(Saved data entries)

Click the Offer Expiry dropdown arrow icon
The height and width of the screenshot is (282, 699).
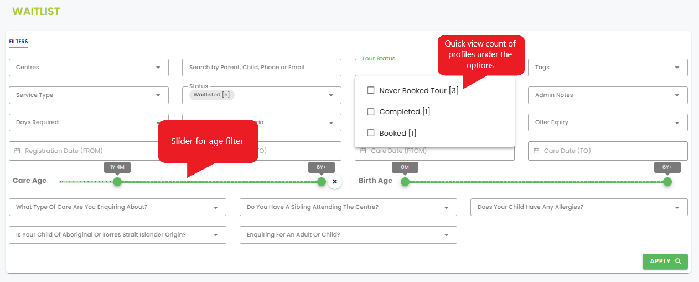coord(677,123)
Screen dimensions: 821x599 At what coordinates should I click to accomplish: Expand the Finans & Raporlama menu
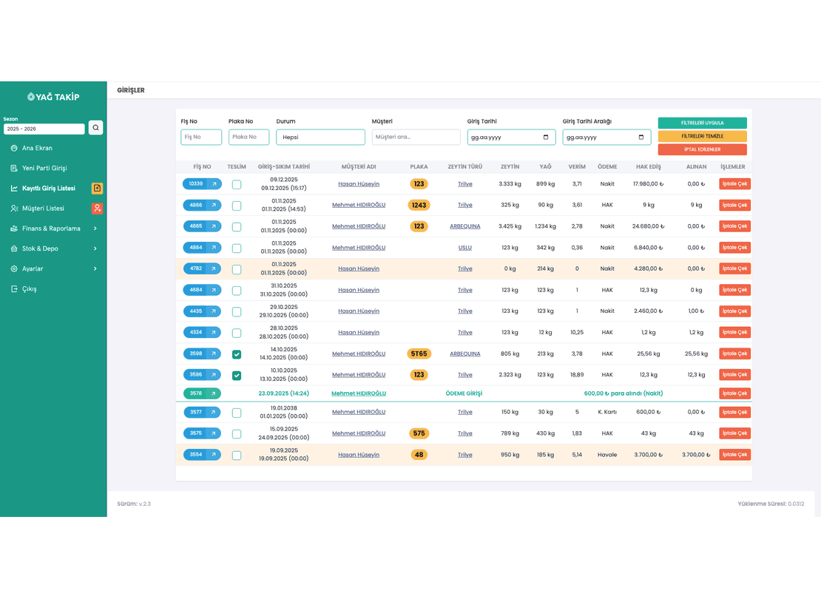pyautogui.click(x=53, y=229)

**REQUIRED ACTION:** A verbatim copy of every entry above, with no pictures, is the expected output.

**SOLUTION BELOW:**
Click the Offer Expiry dropdown arrow icon
The height and width of the screenshot is (282, 699).
coord(677,123)
Screen dimensions: 821x599 At what coordinates should I click to accomplish: Expand the Finans & Raporlama menu
pyautogui.click(x=53, y=229)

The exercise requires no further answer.